Uma carreira contributiva dividida entre dois países

Ao longo da sua vida laboral, a trabalhadora acumulou 15.101 dias de contribuições, repartidos entre Espanha e Alemanha. Ainda assim, a Segurança Social entendeu que não estava preenchido o requisito da chamada carência específica, previsto no artigo 205.º da Lei Geral da Segurança Social espanhola, que exige pelo menos dois anos de contribuições dentro dos 15 anos imediatamente anteriores ao momento de causar o direito.

De acordo com a entidade gestora, os períodos em que a mulher esteve a receber prestações por incapacidade não podiam ser usados para preencher esse requisito, o que inviabilizava o acesso à pensão de reforma.

A resposta dos tribunais e a aplicação da doutrina do parêntesis

Perante a recusa, a trabalhadora recorreu aos tribunais. O Tribunal do Trabalho n.º 2 de Zamora deu-lhe razão numa primeira fase, decisão que viria a ser confirmada pelo Tribunal Superior de Justiça de Castela e Leão.

Segundo a mesma fonte, os juízes consideraram que a interpretação da Segurança Social era excessivamente rígida e incompatível com a finalidade do sistema de proteção social. Em causa estava uma situação em que a beneficiária não pôde continuar a trabalhar nem a contribuir por motivos alheios à sua vontade.

O acórdão sublinha que o período em que a trabalhadora esteve a receber uma prestação associada à incapacidade permanente absoluta deve ser tratado de forma a não a prejudicar no cumprimento do requisito temporal, aplicando-se a chamada teoria do parêntesis. Na prática, esse tempo é neutralizado para efeitos do cálculo da janela dos 15 anos exigida para a carência específica.

Incapacidade absoluta não pode penalizar o acesso à reforma

Um dos pontos centrais da decisão prende-se com a natureza da incapacidade permanente absoluta.
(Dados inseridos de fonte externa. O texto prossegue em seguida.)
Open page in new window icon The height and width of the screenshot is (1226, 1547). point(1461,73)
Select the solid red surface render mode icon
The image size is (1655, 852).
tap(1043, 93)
Ao contrário de situações em que pode existir compatibilidade com algum trabalho, esta incapacidade implica, em regra, uma limitação total para o exercício profissional, tornando desproporcionado exigir contribuições recentes como condição de acesso à reforma.

Com a confirmação da sentença, a trabalhadora passou a ver reconhecido o direito à pensão de reforma, calculada com base numa base reguladora de 1.022,44 euros, com as revalorizações legais aplicáveis. O acórdão é identificado, segundo o Noticias Trabajo, como STSJ CL 4532/2025.

E em Portugal?

Em Portugal, o enquadramento é diferente. Para pedir a pensão de velhice do regime geral, a regra passa por atingir a idade legal de acesso e ter, pelo menos, 15 anos civis de registo de remunerações (ou 144 meses no caso do Seguro Social Voluntário), não existindo uma exigência equivalente à “carência específica” espanhola (2 anos dentro dos últimos 15).

Além disso, a lei portuguesa prevê que as pensões de invalidez adquirem a natureza de pensão de velhice a partir do mês seguinte àquele em que o pensionista atinge a idade normal de acesso à pensão de velhice em vigor, através do mecanismo de convolação.